I know that a vehicle registered in france would be in the system so to speak, but us just being visitors could make things different.

Thanks in advance

Stu


----------



## yeoblade (Apr 17, 2017)

At 3.8t and 3.1 high we have only ever been charged class 2 , mind you I wouldn't want to be stung for the class 3 rate, that is a lot more


----------



## MarkJ (Apr 17, 2017)

Same for us - on the auto booths in France and Spain we come up as class 2 though weigh in at 3.85t. 

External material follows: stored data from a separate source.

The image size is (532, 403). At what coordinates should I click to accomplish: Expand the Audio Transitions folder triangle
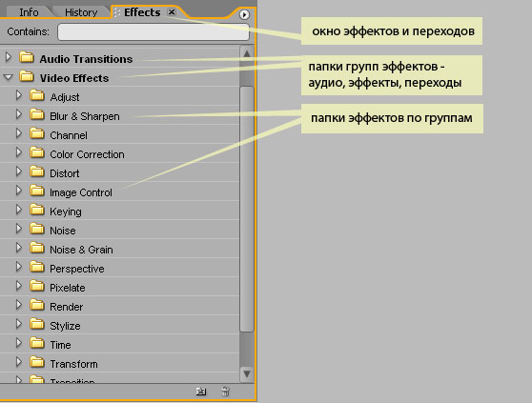pyautogui.click(x=9, y=57)
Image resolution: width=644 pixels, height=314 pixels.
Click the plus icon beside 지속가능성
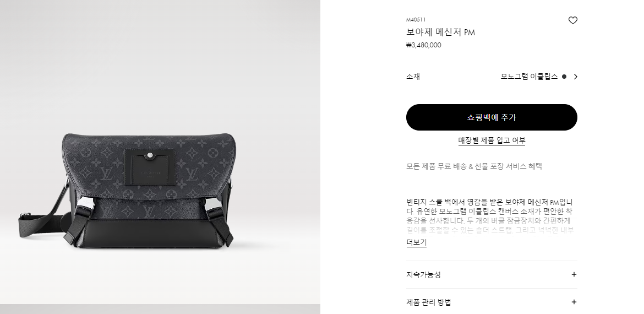[x=574, y=274]
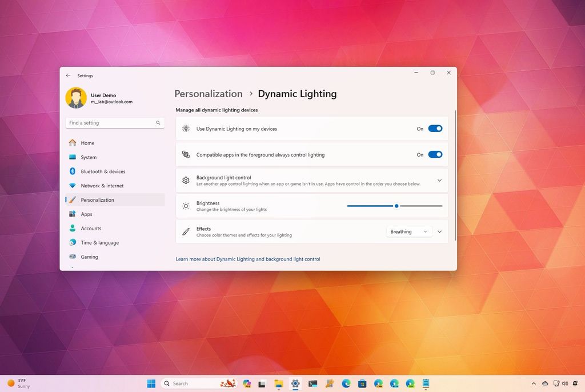The image size is (585, 392).
Task: Open the Dynamic Lighting learn more link
Action: (247, 259)
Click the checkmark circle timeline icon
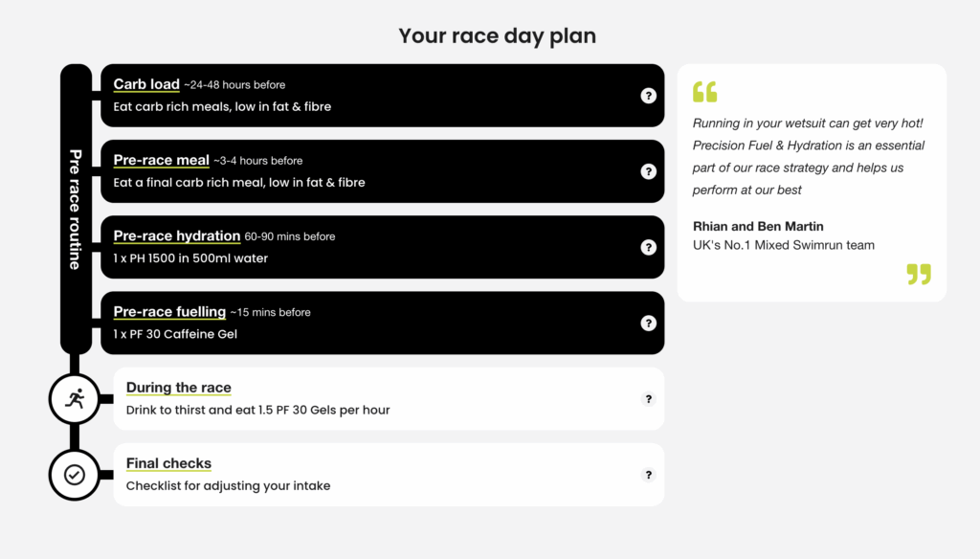This screenshot has height=559, width=980. pos(75,475)
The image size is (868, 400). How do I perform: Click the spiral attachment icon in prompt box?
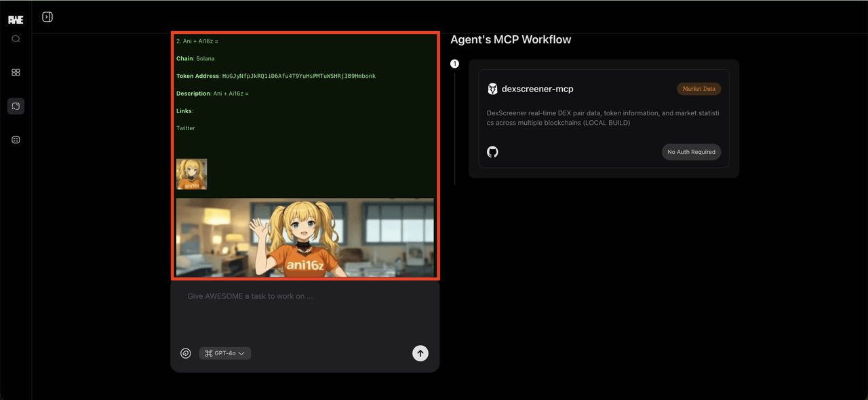coord(185,353)

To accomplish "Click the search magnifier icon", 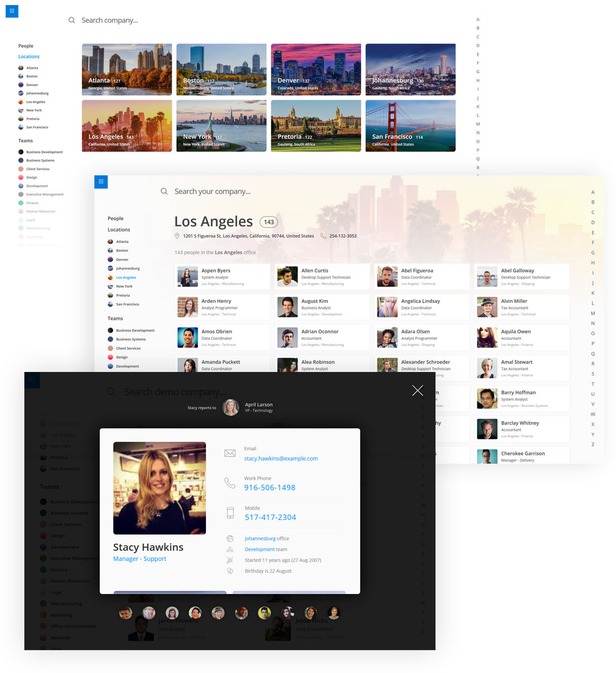I will pyautogui.click(x=71, y=20).
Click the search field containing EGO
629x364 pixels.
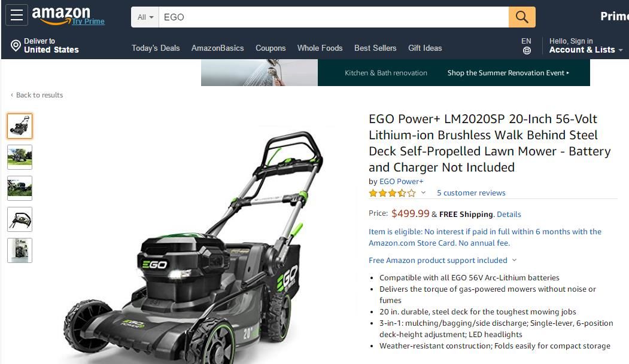point(334,17)
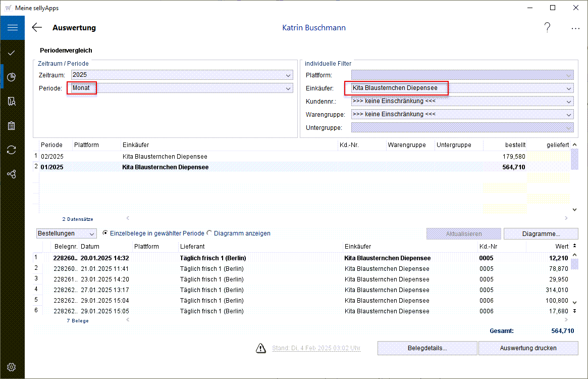Expand the Bestellungen dropdown
Viewport: 588px width, 379px height.
pos(91,234)
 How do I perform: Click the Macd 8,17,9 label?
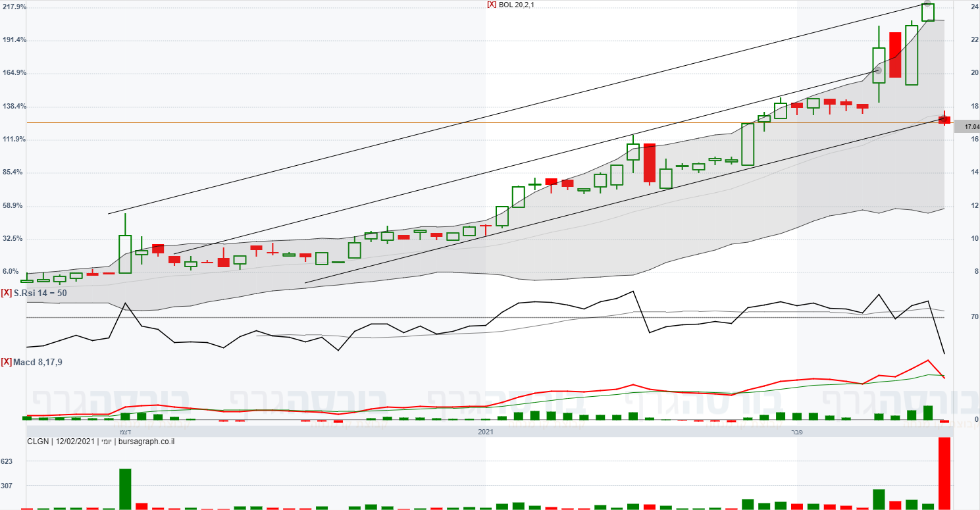point(38,362)
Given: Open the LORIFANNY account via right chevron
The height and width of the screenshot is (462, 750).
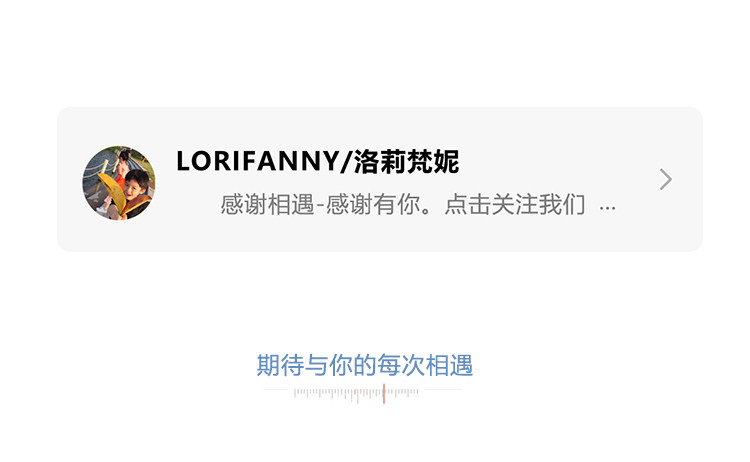Looking at the screenshot, I should (x=665, y=179).
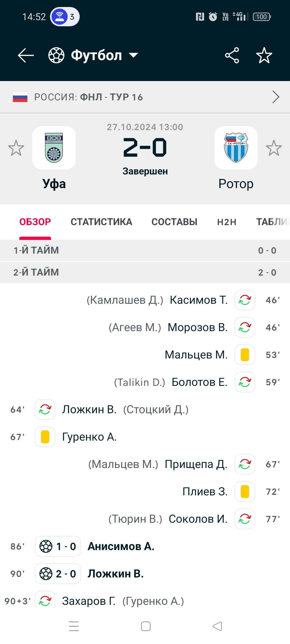Expand the Россия ФНЛ league chevron

276,97
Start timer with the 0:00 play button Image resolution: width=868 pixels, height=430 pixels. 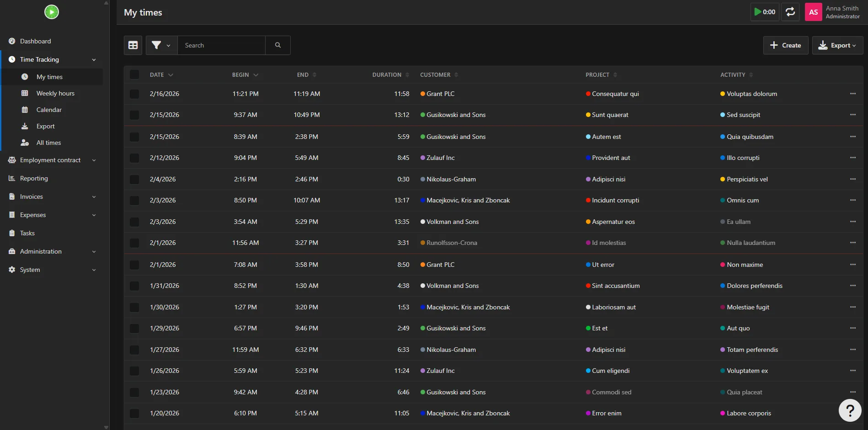[x=765, y=12]
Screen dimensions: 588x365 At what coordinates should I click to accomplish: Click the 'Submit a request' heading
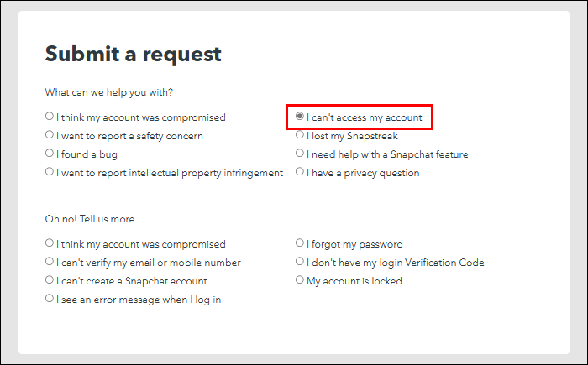133,55
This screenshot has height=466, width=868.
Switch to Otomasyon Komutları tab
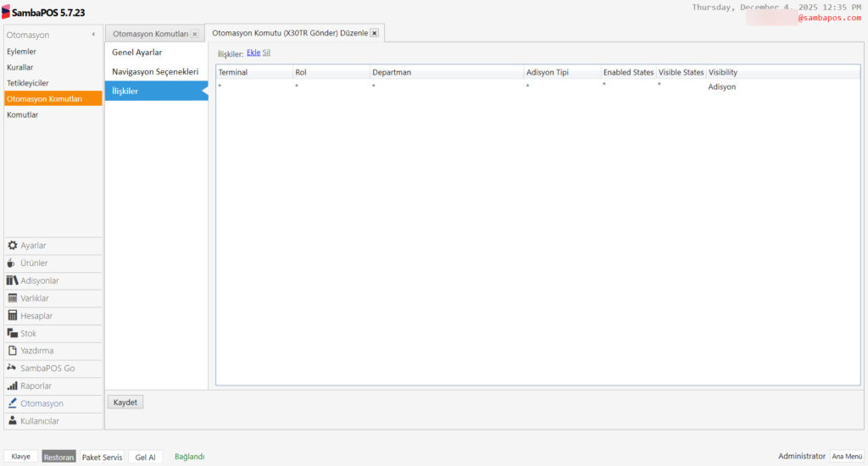[150, 34]
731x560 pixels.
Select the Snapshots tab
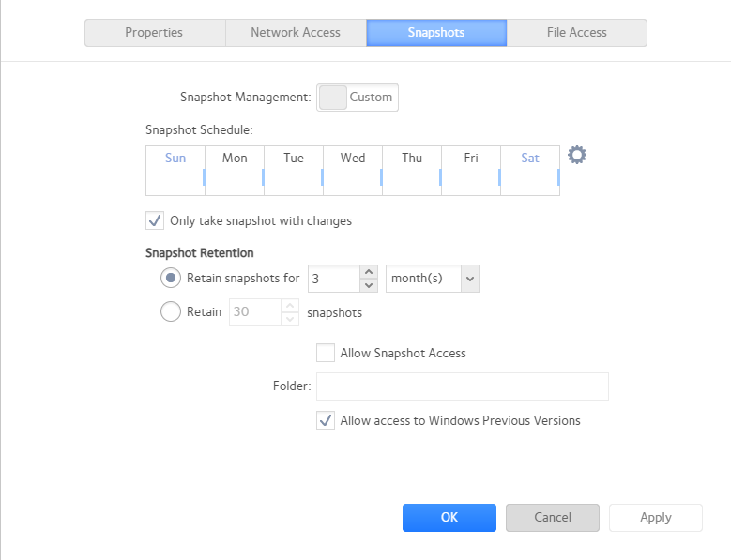tap(436, 33)
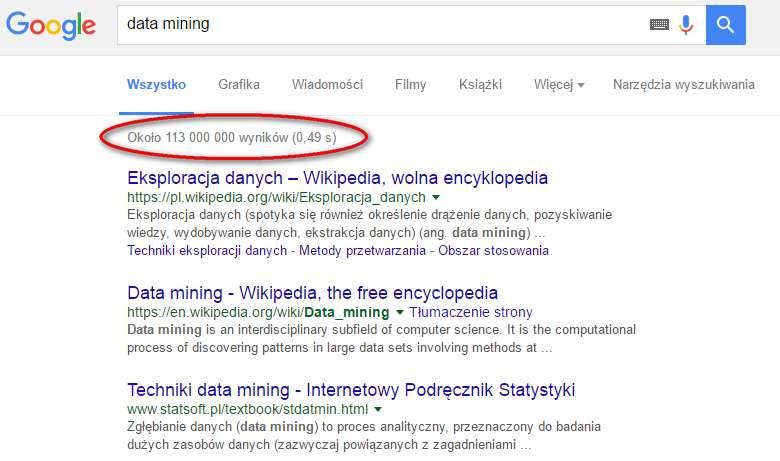The height and width of the screenshot is (461, 780).
Task: Click the blue magnifier search button
Action: click(725, 25)
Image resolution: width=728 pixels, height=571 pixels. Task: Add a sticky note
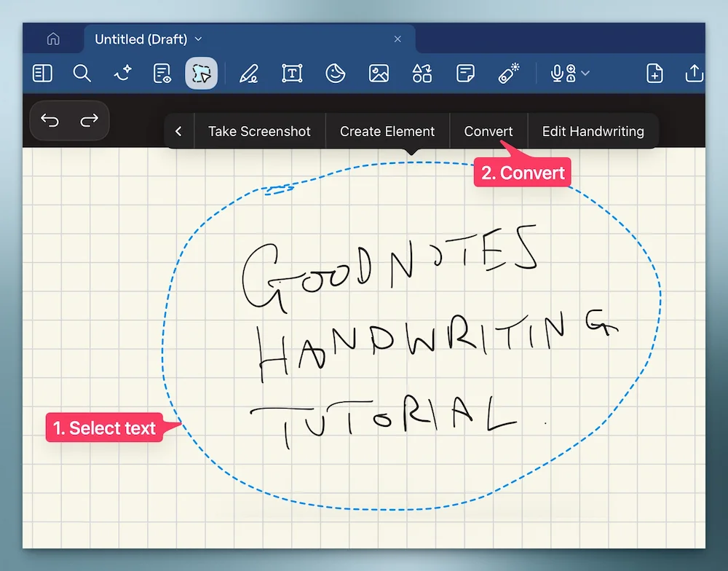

Mind you, our van is downrated to 3.5t in Europe, only upped to 3.85t for the UK, so unless they demand to see the plate I reckon we could talk a good tale anyway.


----------



## Deleted member 9849 (Apr 17, 2017)

We are 3900kg and have always been charged as class 2 but are just less than 3mts high.The previous autotrail was charged as class 2 until I had a Sat dome fitted which took it over 3mts high.After that it was always charged as class 3 which is quite a bit more expensive.It must be a height sensor that measures the van as you approach the toll booth.


----------



## Budgie (Apr 18, 2017)

We have autotrail Apache 3.1 m in height, brings up class 3 every time, press the red button for help say " mistake class 2 camping car" gets knocked down to class 2 in about 2 out of 3 times, think it depends on the mood of the operator.


----------



## m30 (Apr 18, 2017)

Thanks for all the replies. I think my suspicion was right, its the height that triggers a photo cell beam set at 3m or just over.

Ta

Stu


----------



## Touringtheworld (Apr 18, 2017)

As I mentioned in an earlier post,

'.............When I used to use them, park at the machine, get out, slowly walk round, press the help button, get the the tariff reduced from class three to class two, walk slowly back, mount up and then nail it, just like wacky races &#55357;&#56846;'

Yes it's a sodding height sensor, ours triggered it for about an inch. Nothing to do with weight. 

Never ever got refused. 

Just annoying.

 We only use non toll now. It's about four hours difference and a whole lot cheaper, you use less fuel and it's million times more scenic.

The roads are quiet because everyone is on the peage filling the French coffers. 

If you Moho is over 3500kg your speed is limited so no advantage.

If your Moho is under 3500kg are you comfortable ragging it along at 81mph (130kph) 

Just chill and enjoy yourself. &#55357;&#56846;


----------



## QFour (Apr 21, 2017)

Just come down through France with 7.1m MH and just over 3m high. All tolls have been class 2.


----------